Task to complete
Reproduce, word for word, the items below from the line containing "You are a computer-use agent. This" down to the line containing "point(41,496)", both included, and omit the pictures from your answer.

Material for this exercise
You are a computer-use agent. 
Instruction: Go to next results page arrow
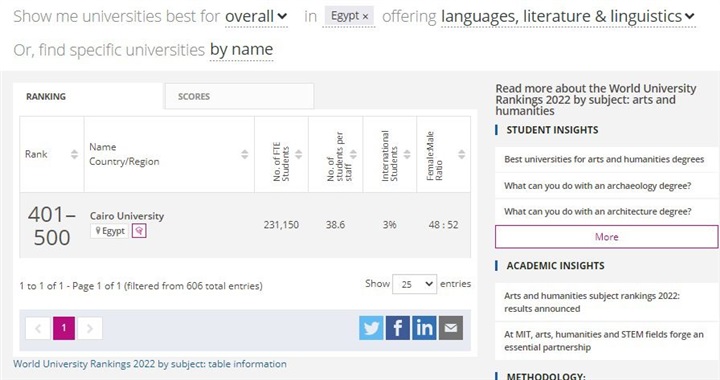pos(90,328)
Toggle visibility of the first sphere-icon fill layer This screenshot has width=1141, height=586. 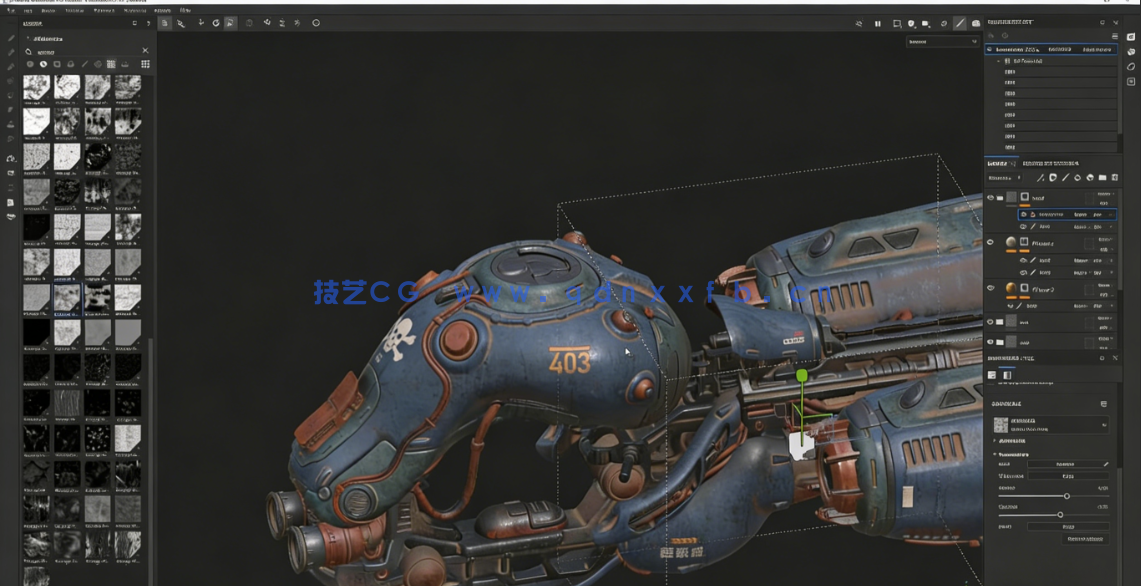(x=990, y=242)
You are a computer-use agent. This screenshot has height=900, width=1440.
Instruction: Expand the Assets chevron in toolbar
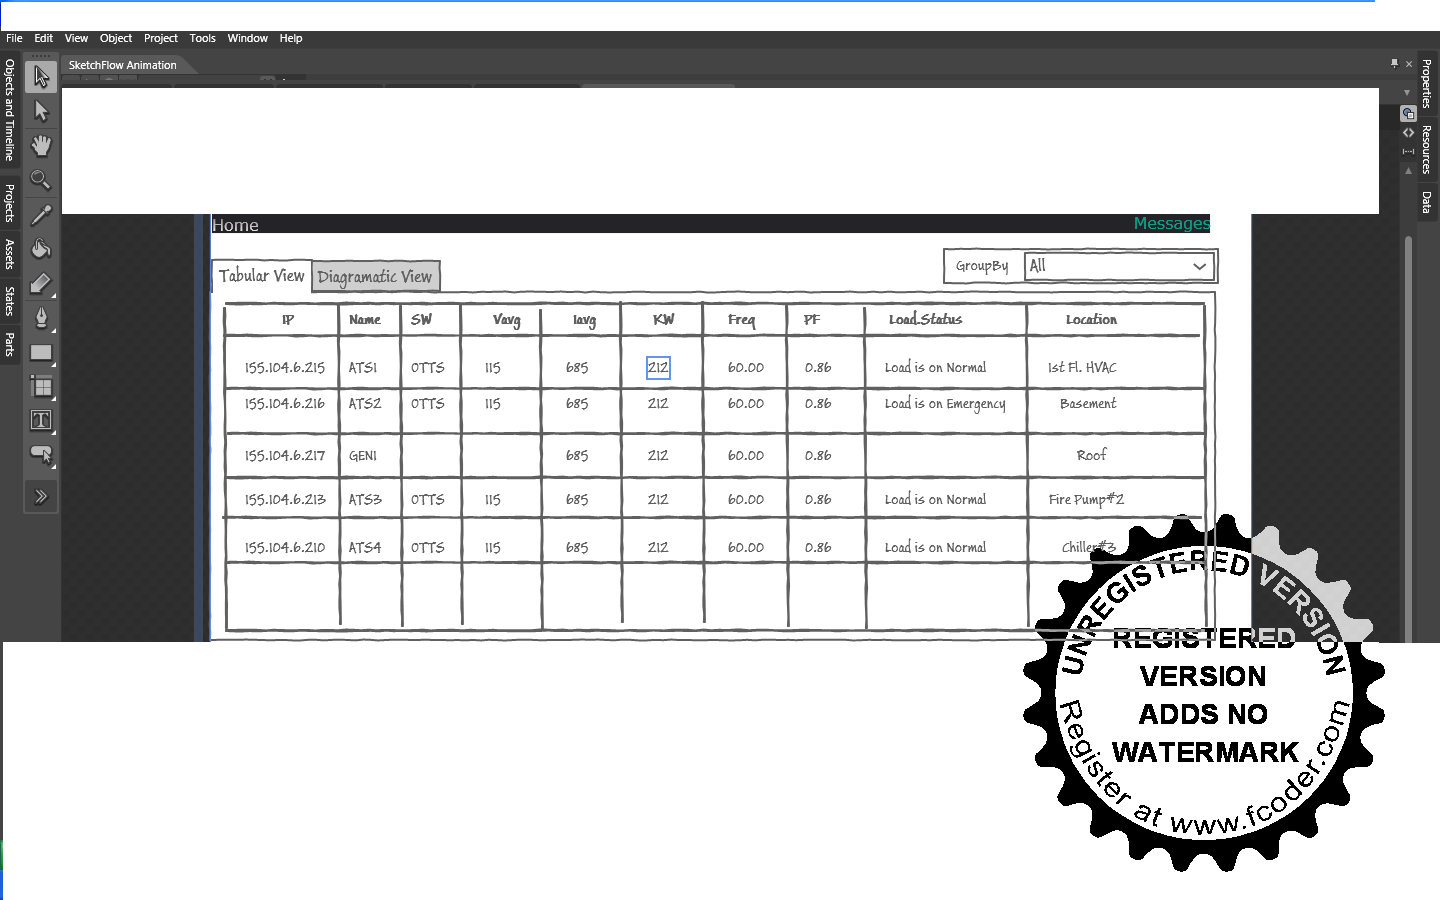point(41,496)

---

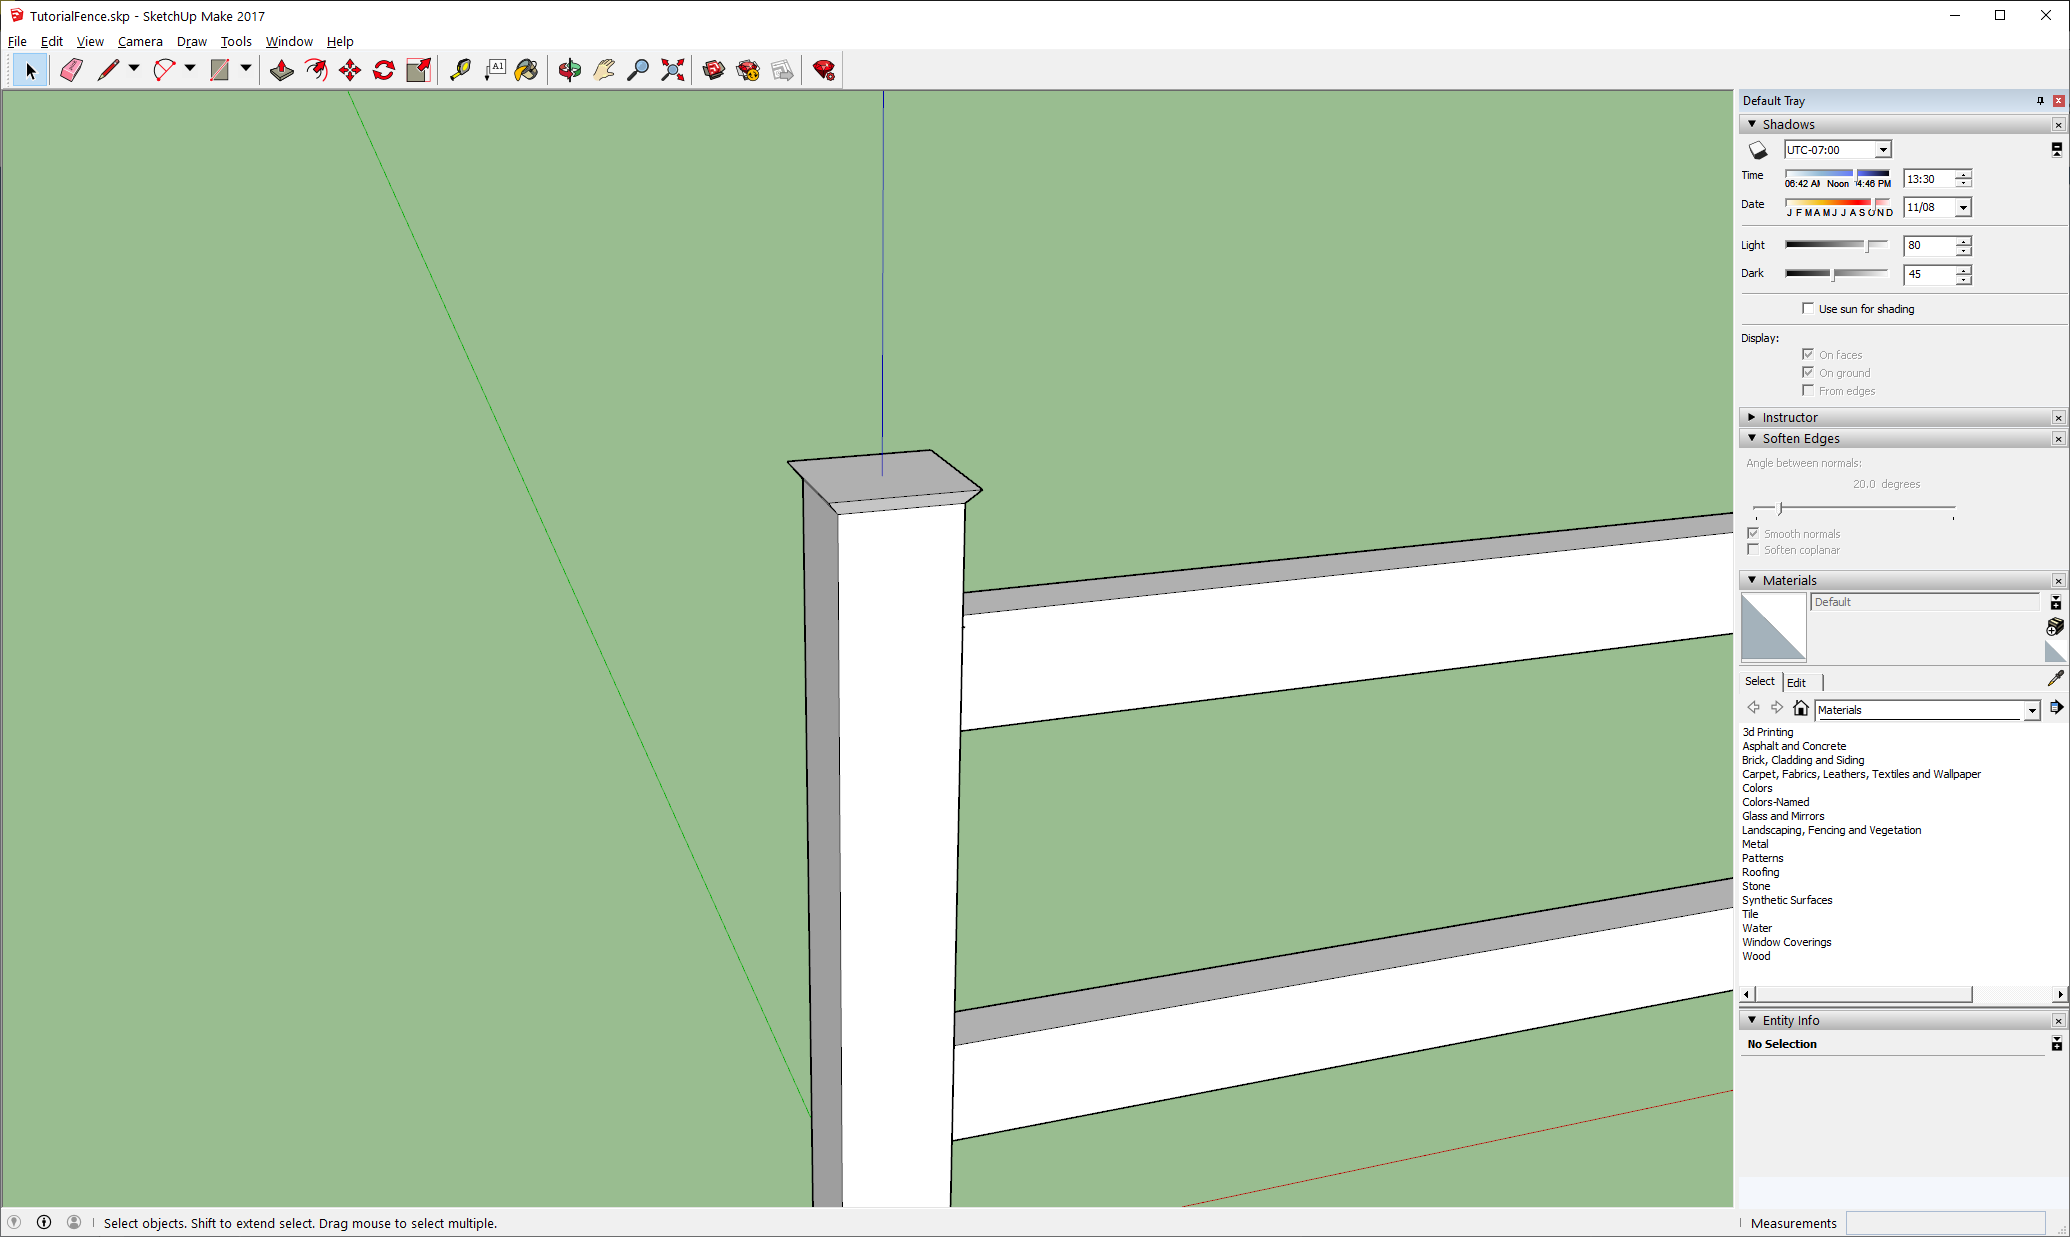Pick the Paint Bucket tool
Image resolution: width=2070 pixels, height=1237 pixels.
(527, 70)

The answer
You are a computer-use agent. This screenshot has height=900, width=1440.
Instruction: Expand the Assets chevron in toolbar
point(41,496)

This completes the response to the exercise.